И королева протянула несчастному созданию бумагу, которую та радостно подняла над головой и закричала:
— Сюда, идите сюда, граждане! Бумага у меня. Берите ее и верните мне моего ребенка.
— Вы жертвуете друзьями, сестра, — сказала мадам Елизавета.
— Нет,
На крики жены Тизона появились Морис и Агрикола. Она тотчас же отдала им записку. Развернув ее, они прочитали:
«На востоке один друг бодрствует».
Едва взглянув на записку, Морис вздрогнул.
Почерк показался ему знакомым.
— О! Боже мой! — воскликнул он. — Это что, почерк Женевьевы? О! Нет! Нет! Это невозможно. Я просто сошел с ума. Этот почерк просто похож на ее. Да и что может быть общего у Женевьевы с королевой?
Он повернулся и увидел, что Мария-Антуанетта смотрит на него. Что же касается жены Тизона, то она в ожидании решения пожирала Мориса глазами.
— Ты хорошо сделала свое дело, — сказал он жене Тизона, — а вы, гражданка, поступили просто прекрасно, — сказал он королеве.
— В таком случае, сударь, — ответила Мария-Антуанетта, — последуйте моему примеру. Проявите милосердие и сожгите эту записку.
— Ты шутишь, Австриячка, — сказал Агрикола, — сжечь бумагу, которая, возможно, поможет нам схватить целый выводок аристократов? Ей-ей, это было бы слишком глупо.
— И правда, сожгите ее, — сказала жена Тизона. — Она может скомпрометировать мою дочь.
— Я думаю, что не только твою дочь, но и других, — сказал Агрикола, вынув из рук Мориса записку, которую тот, будь он один, наверняка бы сжег.
Десять минут спустя, записка была уже доставлена членам Коммуны. Ее читали и комментировали на все лады.
— «На востоке один друг бодрствует», — сказал чей-то голос. — Что, черт возьми, все это значит?
— Ну как же! — ответил географ. — В Лорьяне [35] , это же ясно. Лорьян — это маленький городок в Бретани, расположенный между Ваном и Кемпером.

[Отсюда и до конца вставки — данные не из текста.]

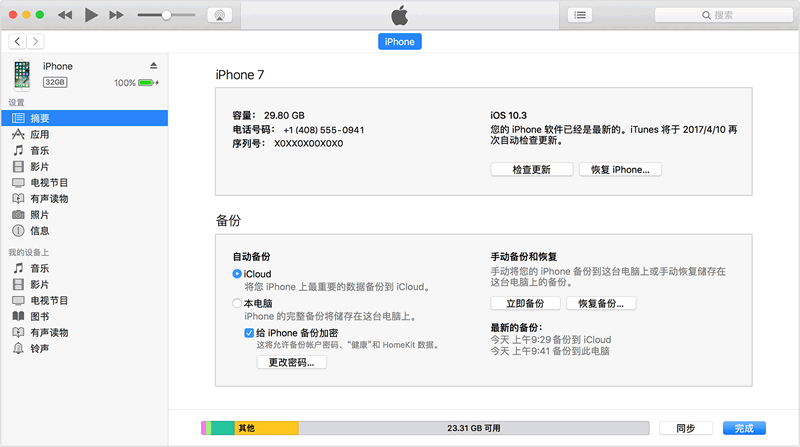Navigate forward with right chevron
Viewport: 800px width, 447px height.
(x=36, y=41)
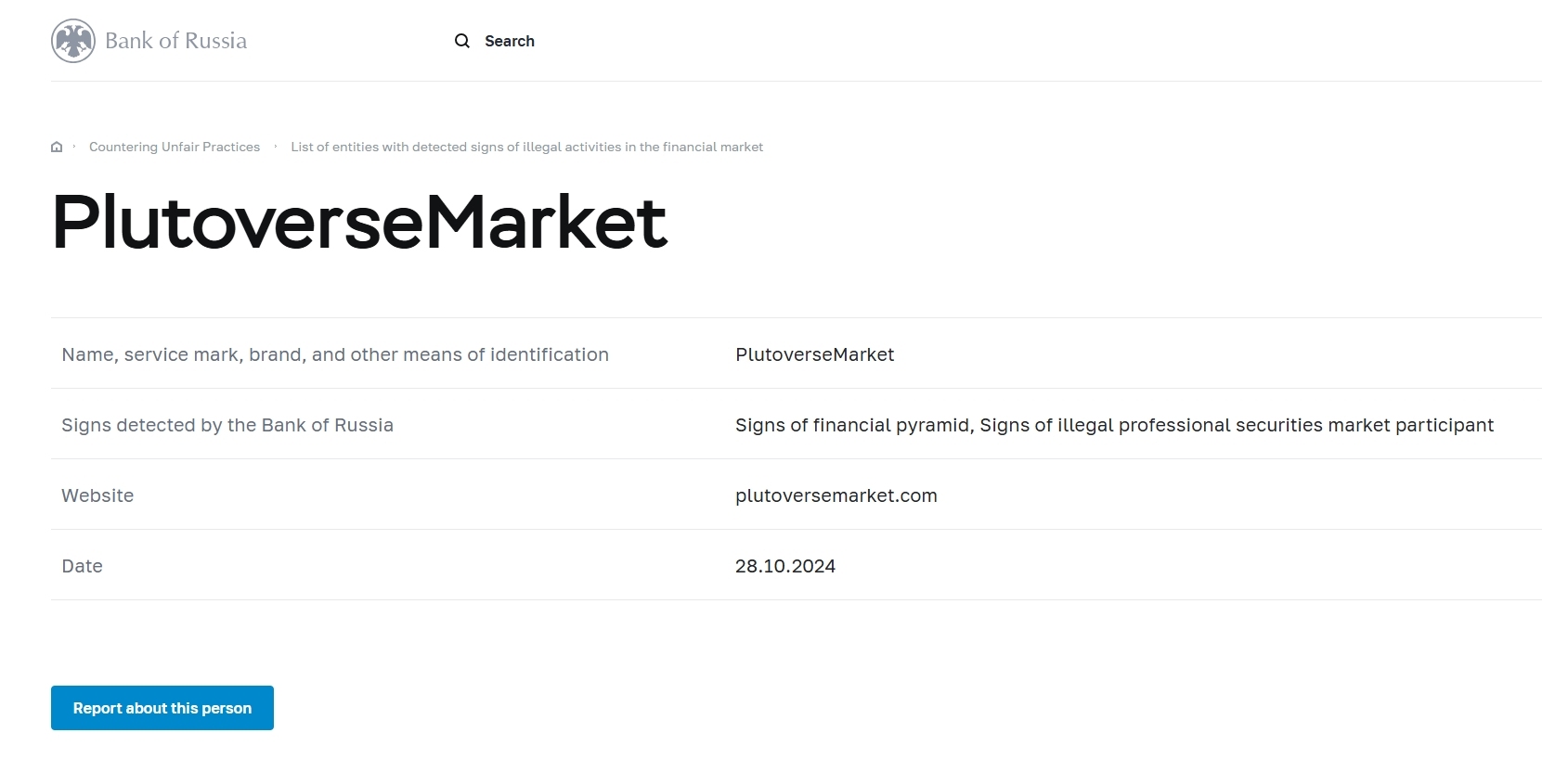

Черт возьми! Надо бы сжечь этот город, если в нем живут аристократы, которые еще бодрствуют и следят за Австриячкой.
35
Здесь игра слов: по-французски L’orient — восток, название города пишется точно так же.
— Это тем опаснее, — сказал другой, — что Лорьян — это морской порт, в нем можно войти в сговор с англичанами.
— Я предлагаю, — сказал третий, — послать в Лорьян комиссию, которая проведет там расследование.
О принятом решении Морису было сообщено.
— Сомневаюсь, что место нахождения «востока» определено правильно, — сказал он себе. — Но, что точно, так это то, что речь идет не о Бретани.
На следующий день королева, которая, как мы уже говорили, не спускалась в сад, потому что не могла проходить мимо комнат, где содержался в заключении ее муж, попросила разрешения подняться на верхнюю площадку башни, чтобы прогуляться там с дочерью и мадам Елизаветой.